You have to say this: Big Oil has nerve. That is, it certainly takes nerve to ship, store and handle massive quantities of oil and gas in a region of Louisiana that is prone to hurricanes and tropical storms, to almost Biblical levels of flooding and which has already been battered by oil spills and other forms of pollution.
The region in question is Plaquemines Parish, the incredibly precious but environmentally fragile, swampy lands that line the banks of the Mississippi River between New Orleans and the Gulf of Mexico. The roughly 23,000 souls who live there are hearty people — fisherman, boat captains, blue collar workers and their families — who’ve endured quite a lot on the last decade,
And not all of that is the fault of Mother Nature. Plaquemines Parish was the closest inhabited land to the 2010 BP oil spill. Many of the clean-up workers — people who breathed in or came in contact with some of the oil that spewed forth because of BP’s recklessness — came from the parish; even those who stayed home breathed in toxic volatile organic compounds, or VOCs, from the massive spill. Clearly they don’t want to go through that again.
Plaquemines is also hurricane alley — the first destination for killer storms blowing their way up the main bad-weather pipeline in the Gulf of Mexico. The parish was devastated by Katrina, and other storms have taken a toll. Last year, Hurricane Isaac surged into the Stolthaven New Orleans Chemical Storage facility, which a) caused a leak of 191,000 gallons of toxic chemicals and b) was totally botched by the overmatched Louisiana Department of Environmental Quality, which failed to properly monitor the spill or keep residents informed. The incident weighs heavily on the minds of Plaquemines residents a year later.
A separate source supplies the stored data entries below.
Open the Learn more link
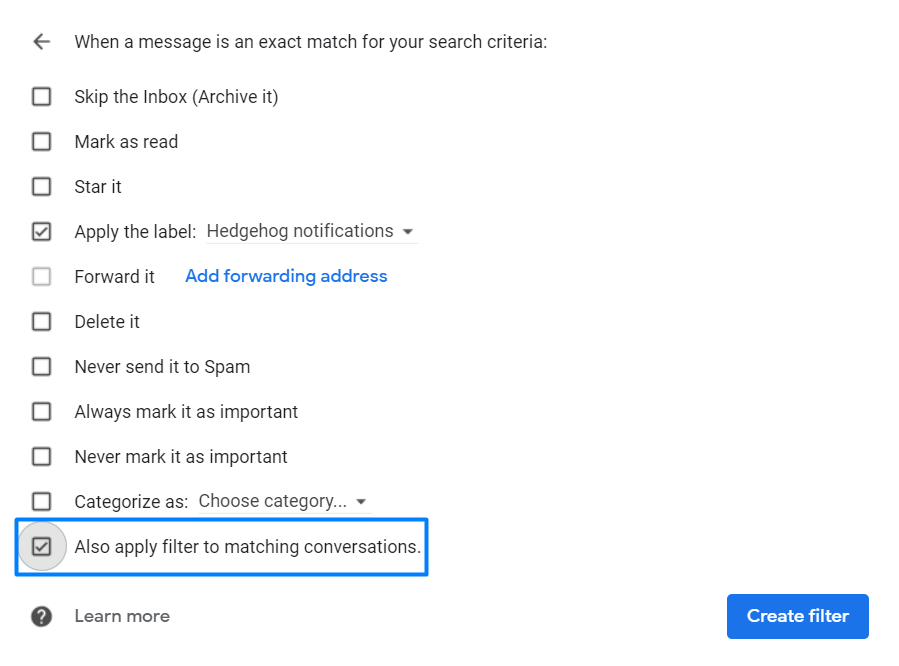 (122, 616)

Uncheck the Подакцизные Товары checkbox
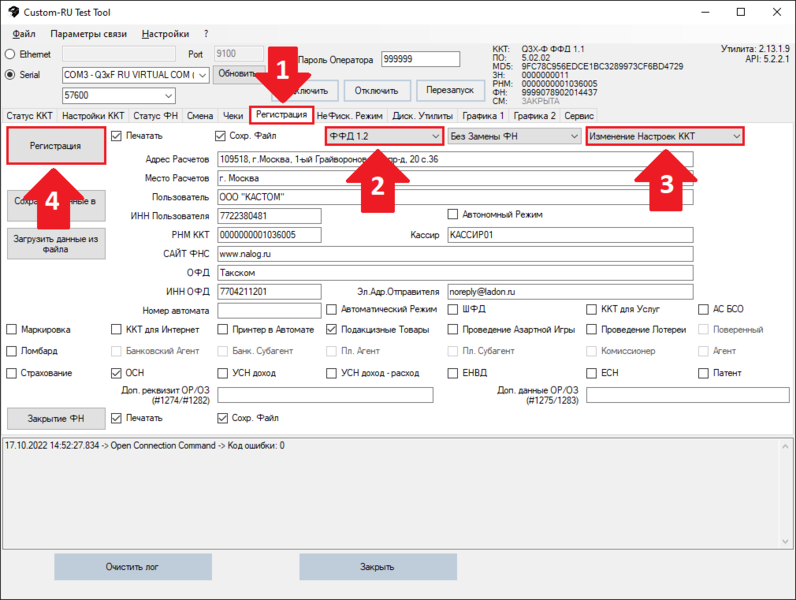coord(332,329)
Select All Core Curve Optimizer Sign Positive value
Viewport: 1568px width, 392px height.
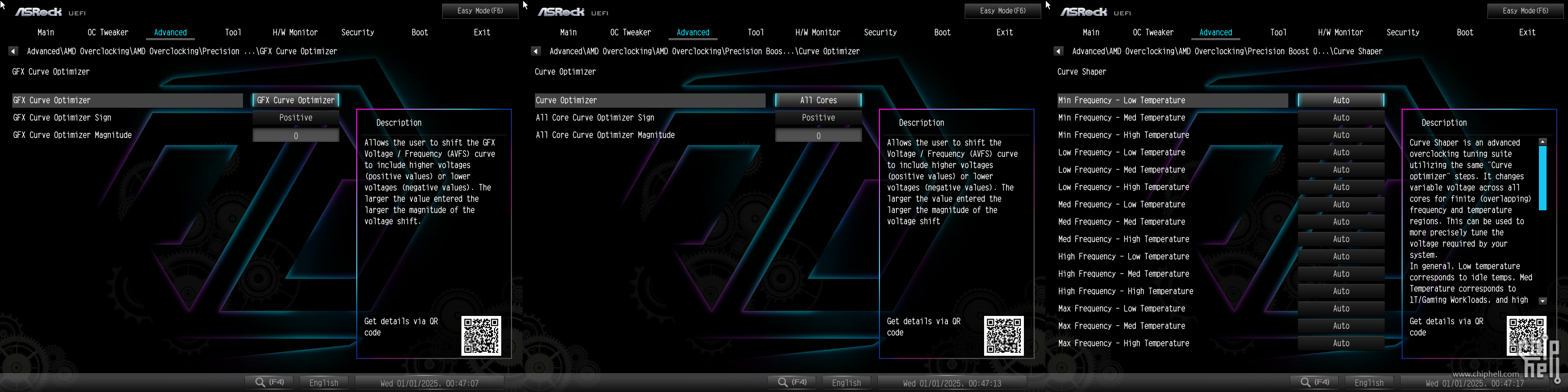pyautogui.click(x=818, y=118)
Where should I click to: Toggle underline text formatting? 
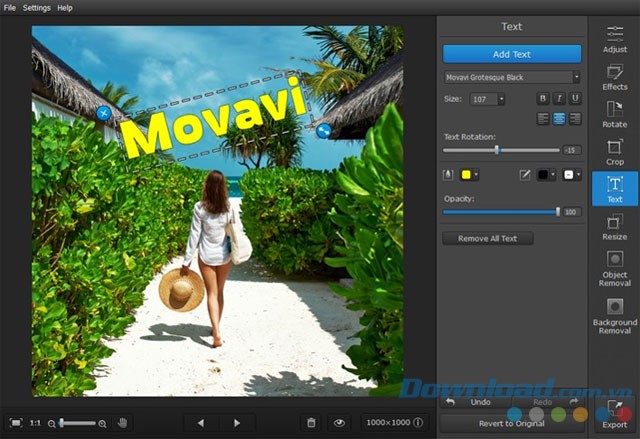click(x=574, y=98)
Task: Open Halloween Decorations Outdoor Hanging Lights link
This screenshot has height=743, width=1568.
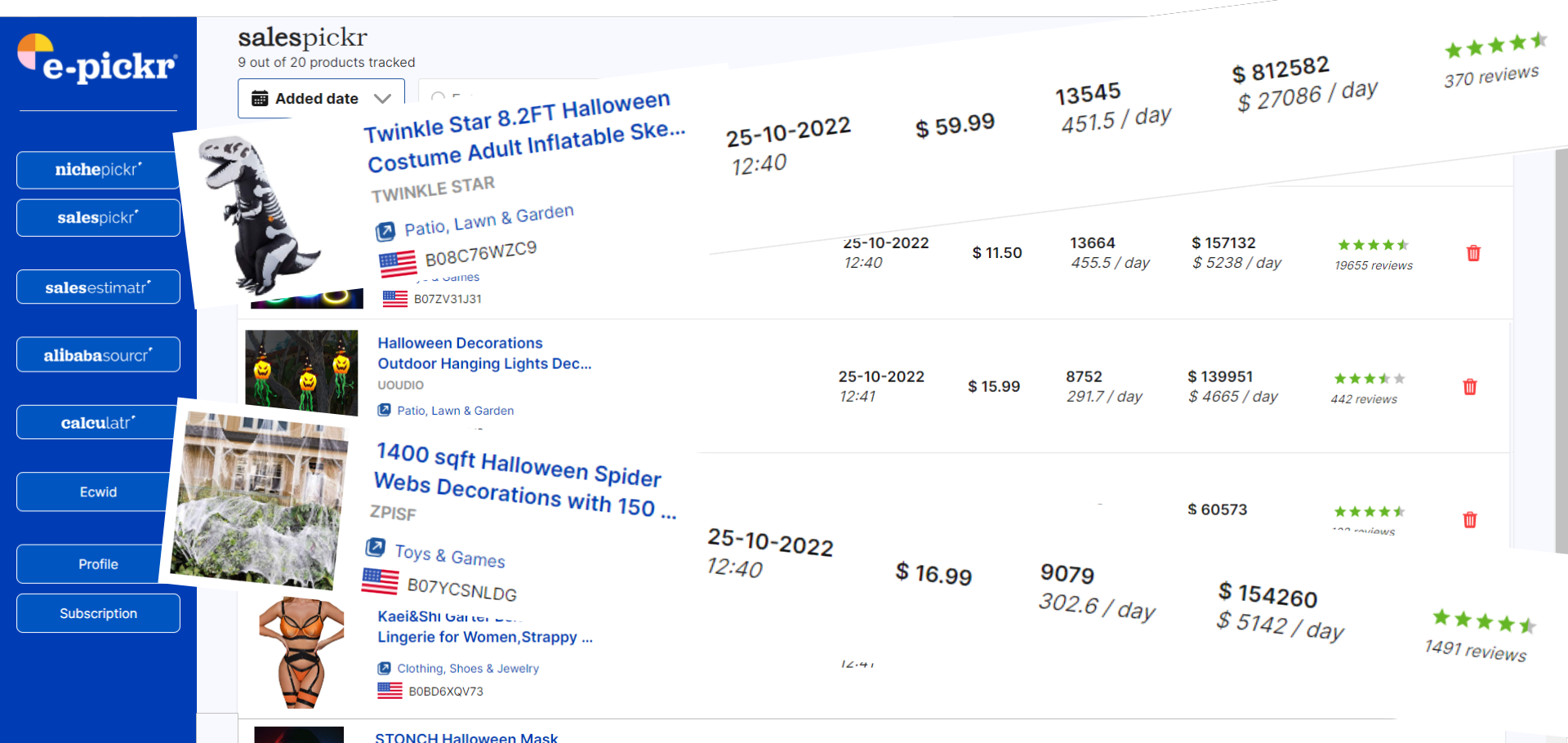Action: [484, 354]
That is why some citizens there are going to court to fight a new facility in the works for Plaquemines, a massive tank farm on the banks of the Mississippi called the NOLA Oil terminal. The company claims on its website that the facility, at capacity, will hold 5 million barrels of crude — the exact amount of oil that was spilled after Deepwater Horizon. That is a huge number — frankly I was a little dubious when I heard it — but clearly there’s a lot at stake here:
BELLE CHASSE, La. (CN) – Residents sued Plaquemines Parish, Ground Zero of the BP oil disaster, claiming the parish’s approval of a building permit for a 5 million [barrel] oil terminal on the Mississippi River is another catastrophe waiting to happen.
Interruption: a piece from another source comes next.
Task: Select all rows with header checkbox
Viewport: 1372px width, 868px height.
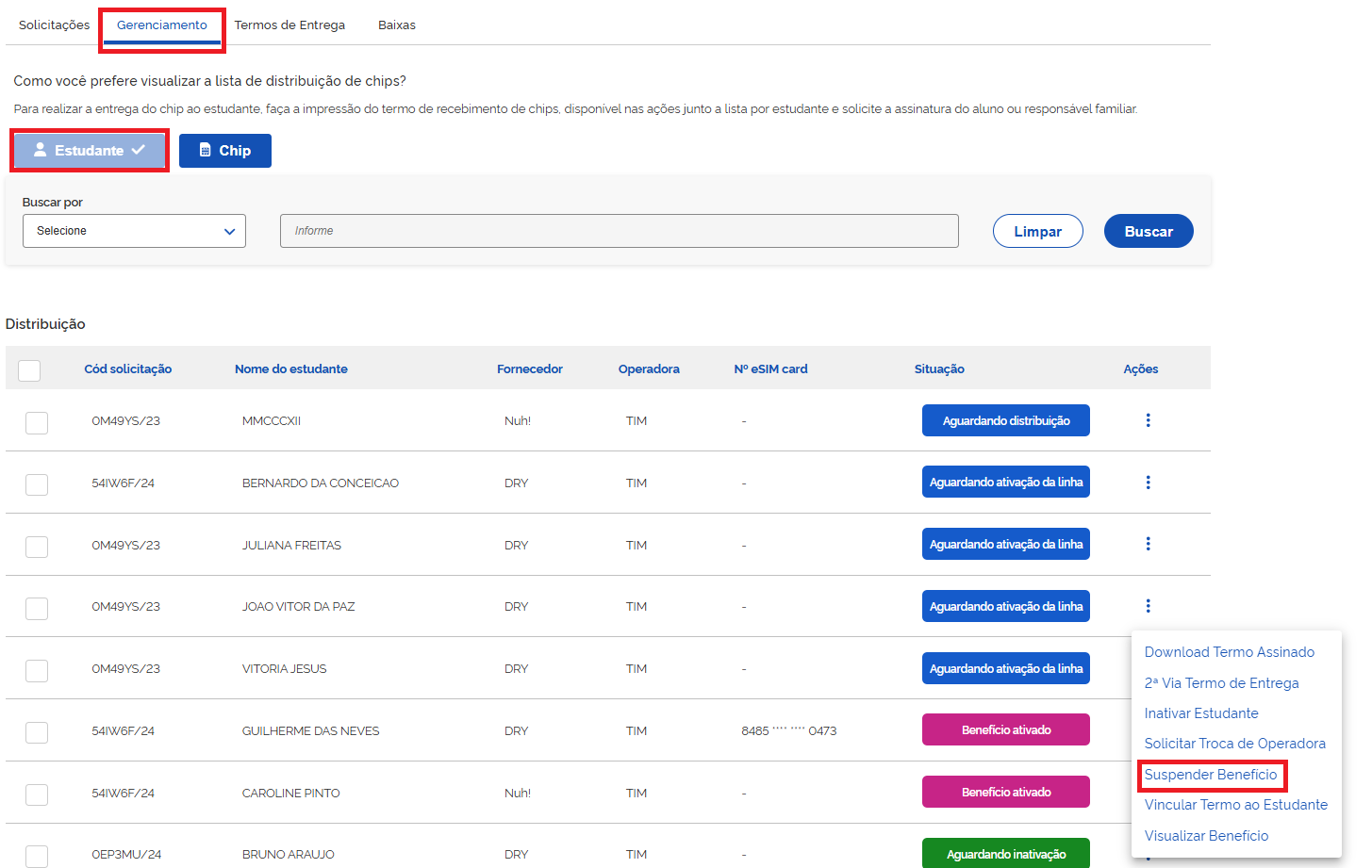Action: [x=29, y=370]
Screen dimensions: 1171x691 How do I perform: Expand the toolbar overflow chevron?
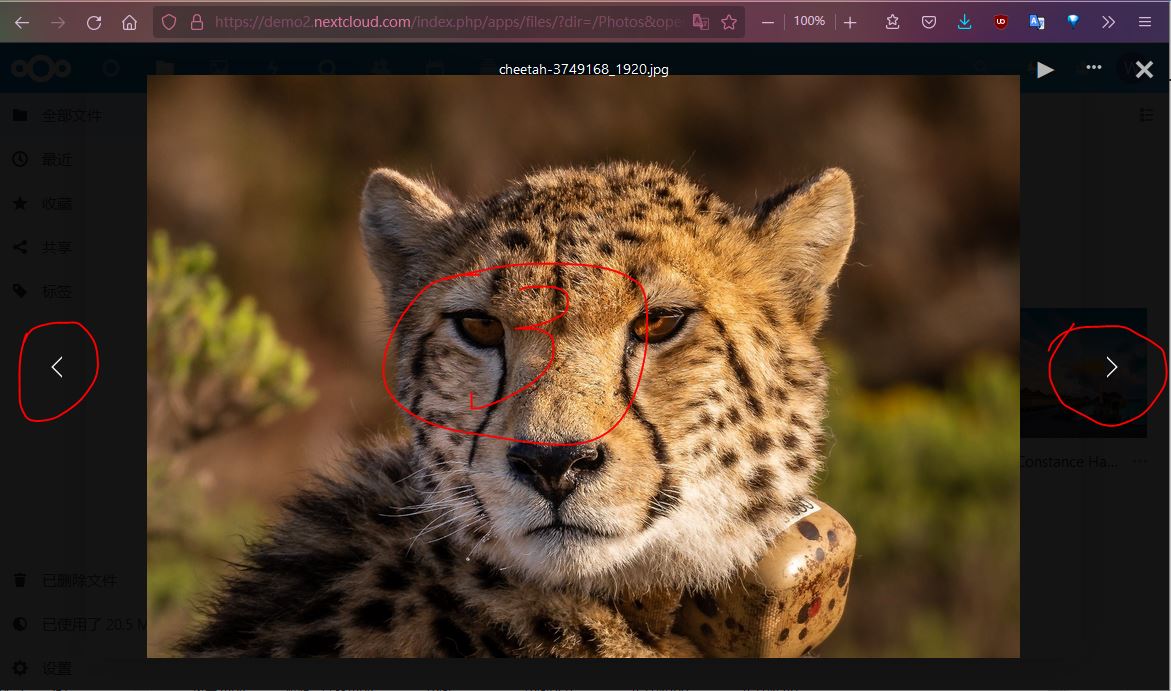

The proposed NOLA Oil terminal is to be a 5 million barrel, heavy oil blending and storage facility, built on 152 acres of floodplains along the Mississippi River.
The facility backs up against a residential neighborhood:
The lawsuit in Plaquemines Parish Court claims the council’s action “violates the local zoning laws of Plaquemines Parish and poses a threat to plaintiffs’ property and to others in the area, particularly during hurricane season.”
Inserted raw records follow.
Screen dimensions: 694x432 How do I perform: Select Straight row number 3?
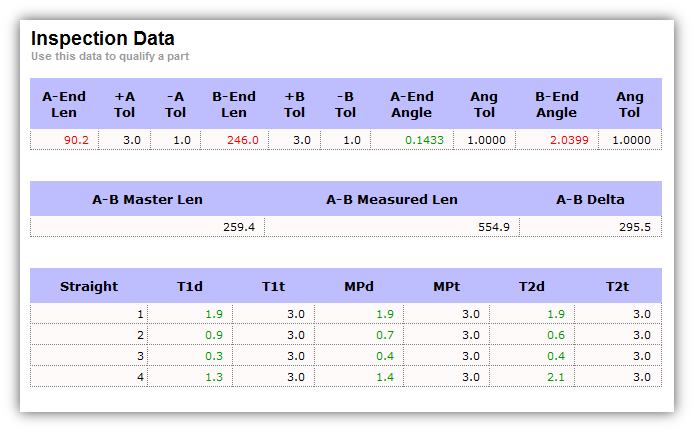click(x=140, y=356)
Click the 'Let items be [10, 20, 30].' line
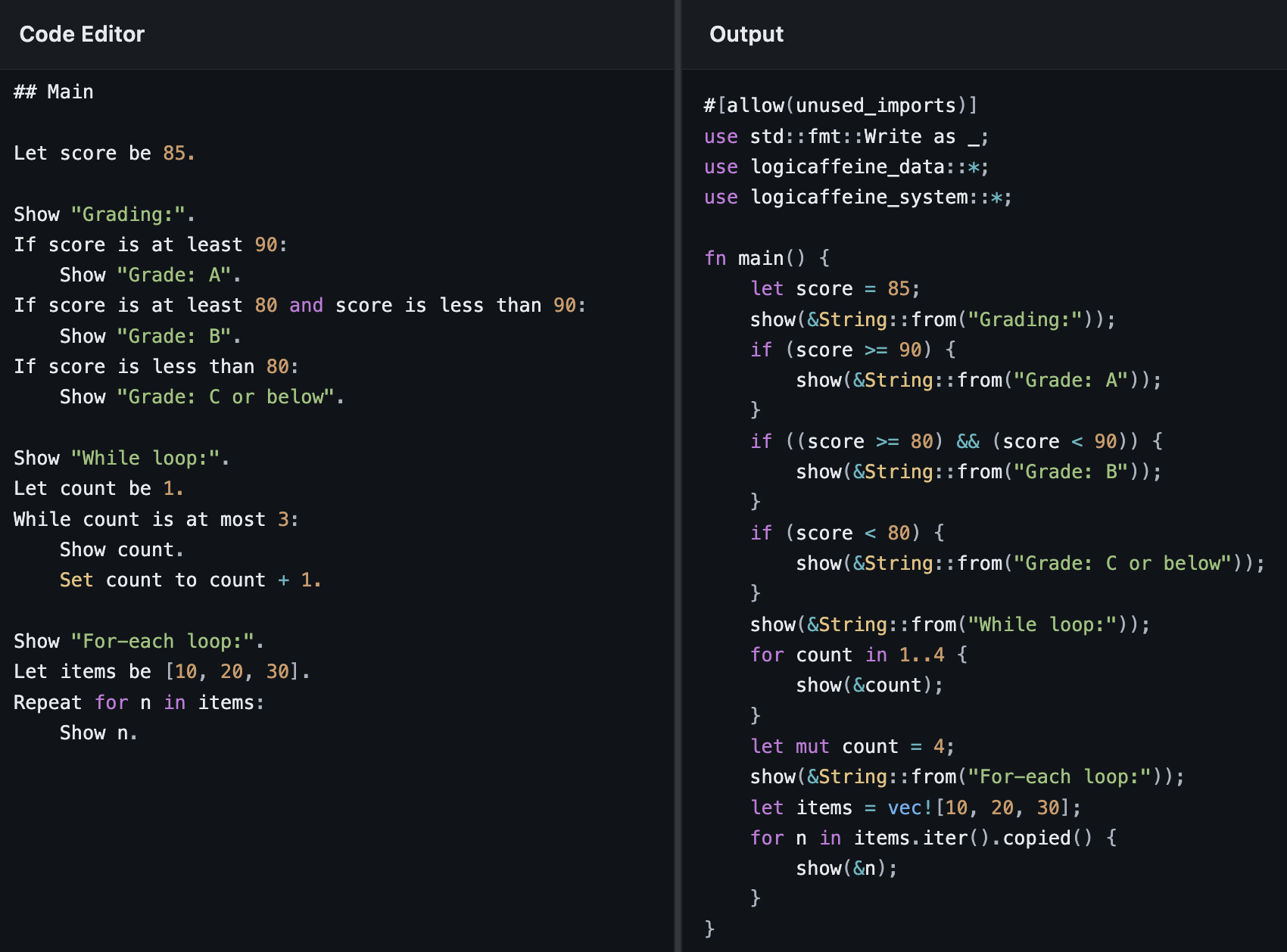The image size is (1287, 952). click(x=161, y=671)
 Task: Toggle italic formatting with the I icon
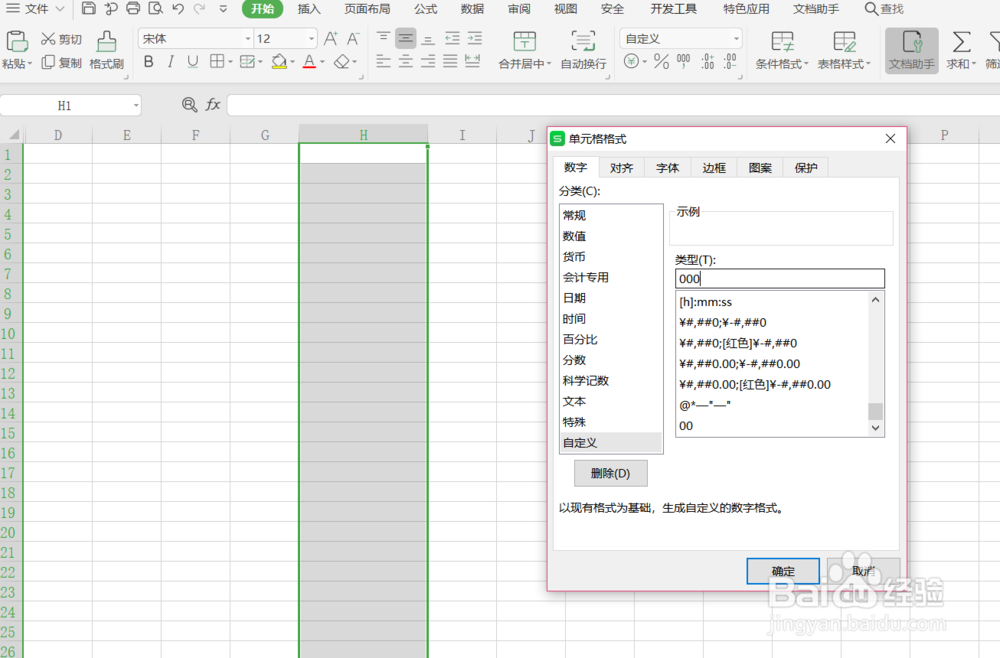pos(170,62)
The terminal site is next to Myrtle Grove Marina Estates, a residential and recreational waterfront community, and is close to at least two other residential communities, the lawsuit states. “Further, the proposed oil storage terminal is to be located in an area of the Parish of Plaquemines that sees substantial flooding and debris during tropical events throughout the course of hurricane season.”
As the piece notes, the 80 oil and chemical storage facilities now operating in Louisiana don’t have hurricane evacuation plans. During the Stolthaven incident in 2012, some roads were closed because of the spill — making evacuation even more difficult for citizens. And here’s the thing: The NOLA Oil facility is just the tip of a massive iceberg headed toward Louisiana — a big increase in both oil and gas storage and in transportation, by rail, by barge, and by pipeline. This is a consequence of the huge surge in North American oil and gas production since the late 2010s, including the exploitation of Canadian tar sands.
There’s two important points here. First, Louisiana needs to step up its game; any new proposals should go through a rigorous environmental approval process, and citizens deserve better regulation, if not from the clueless DEQ than then state should step aside and let the federal Environmental Protection Agency move in. Second, the last five years were supposed to bring a move toward renewable energy — not a new American oil rush and all the risky projects that come with it. We need to re-think our approach — before the Mississippi is lined with new Deepwater Horizons waiting to happen.